Chef Hideko Nakagawa, author of “A Chef’s Daughter” (2011), is a naturalized Korean citizen who has lived in Korea for 17 years.

She is Japanese by birth, but it seems her life has led her to be half-Japanese, half-Korean. She lives with her Korean husband Park Byeong-jin and two sons, whose names are Jeong-hoon and Ji-hoon. She also runs a cooking school, Gourmet Lebkuchen, at her house in Korea.

Recently, Nakagawa says her kitchen has been brimming with extra cooking utensils she brought over from her parent’s home in Japan. By appearance, the utensils looked quite old and shabby.

“They were used by my father for 30 to 40 years,” she said.

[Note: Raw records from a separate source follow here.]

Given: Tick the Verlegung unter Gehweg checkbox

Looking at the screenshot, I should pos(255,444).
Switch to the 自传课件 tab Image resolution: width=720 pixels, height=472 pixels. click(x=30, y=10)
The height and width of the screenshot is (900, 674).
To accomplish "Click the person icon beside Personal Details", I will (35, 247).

But there is more to them than meets the eye. Her father, Damos Nakagawa, is a French chef with around 60 years of experience inside the kitchen, starting from when he took cooking classes at the Imperial Hotel in Tokyo at age 18 in 1952. Nakagawa said from childhood she was naturally expected to be a chef, too, but that she purposely followed another path.

She confessed that she hated her father as a rebellious high school students.

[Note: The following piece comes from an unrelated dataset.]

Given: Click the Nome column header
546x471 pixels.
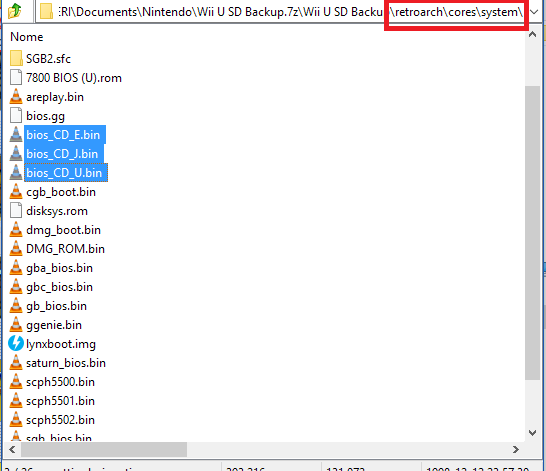Looking at the screenshot, I should 27,37.
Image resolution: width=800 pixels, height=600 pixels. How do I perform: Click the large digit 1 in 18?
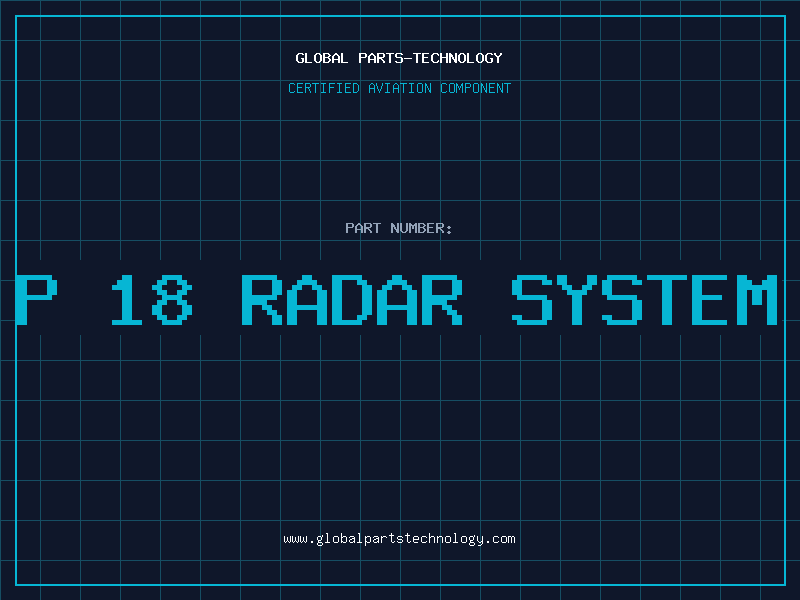pyautogui.click(x=127, y=299)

“I hated that white chef uniform because it was not ordinary. It wasn’t like my friend’s father who always wore a suit,” she said.

So, she majored in German language and literature at university, and led a life she felt was the inverse of her father’s. She moved first to Barcelona, Spain, and then to Korea, all to keep away from her “stuffy father.” In Korea, she studied for a graduate degree in literature.

“I studied comparative linguistics at university, and I became curious about the Korean language because Korea is geographically close to Japan,” she said.

She also taught Japanese on the side, and eventually met her current husband after an introduction by her students. It was meeting him that eventually changed her perspective on cooking.

“After marriage and giving birth to two children, I was encouraged to cook,” she said.

She learned to cook Korean food from her mother-in-law for a while, but ultimately decided that the food wasn’t tasty enough. So she decided to learn on her own.

“I asked around to find a cooking school teaching traditional Korean taste,” she said. “As long as I had to learn it, I might as well really learn. That’s why I went to the Institute of Korean Royal Cuisine managed by Han Bok-ryeo, who is renowned for traditional Korean food.”

As part of her studies, she wrote down one by one recipes of the dishes her father made for her in her youth. She also copied her father’s recipes when she visited home.

“When I saw his recipes, I remembered the taste of several meals my father made for me,” she said. “And it also evoked memories of my youth, especially spending time at my father’s kitchen in the restaurant. My father left me unforgettable memories of delicious food.”

Nakagawa said she started managing her cooking school four years ago to let others know that even just one dish can revive love and memories.

“Japan made a fundamental law for ‘eating education’ in 2005,” she said. “It says eating education is as important as mental, moral and physical education. The law lists various elements of eating education such as teaching flavors of foods in ways that will enable children to sort good foods from bad ones. A child’s palate develops from age three to age 10.”

Nakagawa said that her own palate developed as she ate foods from various countries in her youth that were prepared by her father. Because of this, she said she understood new cultures naturally when she traveled.

“The reason I opened the cooking school was also to learn more about various flavors to train my children’s palates effectively,” she added.

Her two sons often express their opinions about their mother’s cooking and come when she does the grocery shopping. “I think food is good for making memories with children as it is an easy excuse to communicate with them,” she said.